== Extracted text

Date: 20011109
Docket: 1999-5087-IT-G
BETWEEN:
SHERWAY CENTRE LIMITED,
Appellant,
and
HER MAJESTY THE QUEEN,
Respondent.
Reasonsfor
Judgment
Bowie J.
[1]
These appeals are brought from assessments under the Income
Tax Act (the Act) dated February 10, 1999, in respect
of the Appellant's 1989, 1990 and 1991 taxation years. They
are concerned with the results that flow from the Appellant's
earlier, and successful, appeals to this Court in which Bonner J.
held that the Appellant was entitled, in computing its income for
each of the years 1987 and 1988, to deduct what is called
participating interest. That decision[1] was affirmed by the Federal Court of
Appeal.[2] What is
now at issue is the consequences which flow, as a result of that
decision, for the three subsequent taxation years.
[2]
For convenience, I have set out in an appendix the various
sections of the Act which are relevant to these
appeals.
[3]
The facts are not in dispute. The Appellant, in computing its
income for each of the years 1984 to 1991, deducted its
participating interest expense. By Notices of Reassessment dated
November 30, 1992, the Minister reassessed the Appellant for 1987
and 1988 to disallow that expense in each year. At the same time,
the Minister stated that the Appellant's non-capital loss
balance at December 31, 1988 was $5,989,762. This amount was
computed on the assumption that the participating interest was
not deductible for the years 1984, 1985 and 1986.
[4]
Following the successful appeals for 1987 and 1988 the Minister
reassessed those years to give effect to the judgment. This was
done on June 9, 1998, and at the same time the Minister gave to
the Appellant a revised computation of its non-capital loss
balance as at December 31, 1988. This was computed to be
$7,634,761, consisting of the previously computed balance of
$5,989,762 and the additional amounts of participating interest
for 1987 and 1988, which were $872,749 and $772,250 respectively.

====

Exercise 1
In the listing, switch "Open" to "Access", beginning at the line that has "Open the attached cartoon image" and stopping after the line that has "Action: coord(104,20)". Reproduce those lines with all else unchanged.
The judgment above and the listing are unrelated to each other.

== Dataset excerpts

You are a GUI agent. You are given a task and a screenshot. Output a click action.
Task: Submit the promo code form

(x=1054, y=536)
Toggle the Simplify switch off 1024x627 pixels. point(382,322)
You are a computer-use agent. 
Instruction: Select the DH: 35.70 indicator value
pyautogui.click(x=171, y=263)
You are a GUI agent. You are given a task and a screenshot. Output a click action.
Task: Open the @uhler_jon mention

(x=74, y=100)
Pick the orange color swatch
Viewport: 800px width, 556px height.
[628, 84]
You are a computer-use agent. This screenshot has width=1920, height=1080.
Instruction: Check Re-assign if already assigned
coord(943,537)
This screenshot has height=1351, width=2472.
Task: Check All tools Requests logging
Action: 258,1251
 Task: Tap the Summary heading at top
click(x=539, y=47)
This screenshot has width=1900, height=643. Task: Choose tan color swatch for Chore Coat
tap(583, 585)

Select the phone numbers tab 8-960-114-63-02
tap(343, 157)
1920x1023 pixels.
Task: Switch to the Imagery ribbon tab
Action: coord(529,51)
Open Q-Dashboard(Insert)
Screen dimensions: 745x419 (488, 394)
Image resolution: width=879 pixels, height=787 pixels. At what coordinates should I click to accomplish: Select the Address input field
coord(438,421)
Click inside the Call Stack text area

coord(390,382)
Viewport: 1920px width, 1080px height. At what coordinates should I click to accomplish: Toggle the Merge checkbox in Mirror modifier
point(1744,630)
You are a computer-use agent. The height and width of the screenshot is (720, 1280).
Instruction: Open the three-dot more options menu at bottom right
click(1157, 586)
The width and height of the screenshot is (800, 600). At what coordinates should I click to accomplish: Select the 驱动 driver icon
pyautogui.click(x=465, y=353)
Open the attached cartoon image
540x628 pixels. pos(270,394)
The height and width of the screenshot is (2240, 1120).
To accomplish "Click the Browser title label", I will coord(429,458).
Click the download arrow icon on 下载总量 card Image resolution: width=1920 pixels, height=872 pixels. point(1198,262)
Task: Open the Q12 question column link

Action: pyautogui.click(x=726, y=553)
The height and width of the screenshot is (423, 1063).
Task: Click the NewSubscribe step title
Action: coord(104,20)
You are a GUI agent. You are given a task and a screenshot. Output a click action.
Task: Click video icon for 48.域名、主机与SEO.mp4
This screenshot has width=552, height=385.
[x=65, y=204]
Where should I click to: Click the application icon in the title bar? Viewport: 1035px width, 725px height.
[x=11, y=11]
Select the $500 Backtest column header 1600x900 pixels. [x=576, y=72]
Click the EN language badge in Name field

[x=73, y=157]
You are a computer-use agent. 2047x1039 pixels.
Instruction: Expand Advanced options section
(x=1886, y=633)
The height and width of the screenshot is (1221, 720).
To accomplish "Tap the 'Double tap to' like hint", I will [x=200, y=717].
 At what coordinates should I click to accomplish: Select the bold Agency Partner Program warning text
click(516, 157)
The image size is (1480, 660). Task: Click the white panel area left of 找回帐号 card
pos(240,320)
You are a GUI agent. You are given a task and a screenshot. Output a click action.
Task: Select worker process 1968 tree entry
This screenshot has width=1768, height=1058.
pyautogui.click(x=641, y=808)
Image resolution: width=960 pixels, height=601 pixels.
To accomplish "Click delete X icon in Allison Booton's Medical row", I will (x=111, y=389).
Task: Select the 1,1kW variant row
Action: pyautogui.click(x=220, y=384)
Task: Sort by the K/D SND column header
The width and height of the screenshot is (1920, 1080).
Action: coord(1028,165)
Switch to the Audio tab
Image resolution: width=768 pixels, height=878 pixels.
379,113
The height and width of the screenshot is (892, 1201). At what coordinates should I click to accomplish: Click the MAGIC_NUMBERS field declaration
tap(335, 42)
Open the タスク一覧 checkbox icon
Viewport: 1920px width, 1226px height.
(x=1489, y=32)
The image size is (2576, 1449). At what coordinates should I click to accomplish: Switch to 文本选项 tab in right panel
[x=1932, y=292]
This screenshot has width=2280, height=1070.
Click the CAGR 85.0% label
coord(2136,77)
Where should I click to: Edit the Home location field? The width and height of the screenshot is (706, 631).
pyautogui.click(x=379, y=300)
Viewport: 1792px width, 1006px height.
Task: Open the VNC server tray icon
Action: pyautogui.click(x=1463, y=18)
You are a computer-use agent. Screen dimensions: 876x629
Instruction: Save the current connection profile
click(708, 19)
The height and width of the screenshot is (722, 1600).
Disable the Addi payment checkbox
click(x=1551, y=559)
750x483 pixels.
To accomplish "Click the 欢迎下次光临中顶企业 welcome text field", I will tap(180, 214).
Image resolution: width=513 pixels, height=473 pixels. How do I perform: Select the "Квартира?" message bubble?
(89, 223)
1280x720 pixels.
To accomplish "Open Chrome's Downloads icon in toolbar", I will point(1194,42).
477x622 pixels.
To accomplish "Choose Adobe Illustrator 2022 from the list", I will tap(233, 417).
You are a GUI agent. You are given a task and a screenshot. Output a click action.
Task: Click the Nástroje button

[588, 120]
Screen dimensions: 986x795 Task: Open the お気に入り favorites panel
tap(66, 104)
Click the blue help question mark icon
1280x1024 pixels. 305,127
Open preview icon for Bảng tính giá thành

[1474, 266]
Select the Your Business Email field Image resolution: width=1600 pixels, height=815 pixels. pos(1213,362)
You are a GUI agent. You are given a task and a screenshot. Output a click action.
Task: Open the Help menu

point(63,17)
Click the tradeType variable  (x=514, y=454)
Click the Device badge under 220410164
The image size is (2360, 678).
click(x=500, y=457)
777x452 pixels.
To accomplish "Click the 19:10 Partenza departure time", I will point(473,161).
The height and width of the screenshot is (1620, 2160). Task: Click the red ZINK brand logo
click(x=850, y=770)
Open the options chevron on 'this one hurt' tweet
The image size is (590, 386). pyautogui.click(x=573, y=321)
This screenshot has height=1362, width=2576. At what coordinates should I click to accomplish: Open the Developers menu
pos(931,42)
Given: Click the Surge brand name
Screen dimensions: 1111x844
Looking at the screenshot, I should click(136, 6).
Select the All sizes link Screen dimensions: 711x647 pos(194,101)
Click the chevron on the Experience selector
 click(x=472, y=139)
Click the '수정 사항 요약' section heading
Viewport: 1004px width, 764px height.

====

Exercise 2
Condense the paragraph of the judgment beginning "The facts are not in dispute" while keeping its main facts.

Result 1
Access the attached cartoon image
540x628 pixels. pos(270,394)
The height and width of the screenshot is (2240, 1120).
To accomplish "Click the Browser title label", I will coord(429,458).
Click the download arrow icon on 下载总量 card Image resolution: width=1920 pixels, height=872 pixels. point(1198,262)
Task: Access the Q12 question column link

Action: pyautogui.click(x=726, y=553)
The height and width of the screenshot is (423, 1063).
Task: Click the NewSubscribe step title
Action: coord(104,20)

Result 2
The Appellant deducted its participating interest expense in computing its income for each year from 1984 to 1991. By Notices of Reassessment dated November 30, 1992, the Minister disallowed that expense for 1987 and 1988. The Minister also stated a non-capital loss balance of $5,989,762 at December 31, 1988. That figure assumed the participating interest was not deductible for 1984, 1985 and 1986.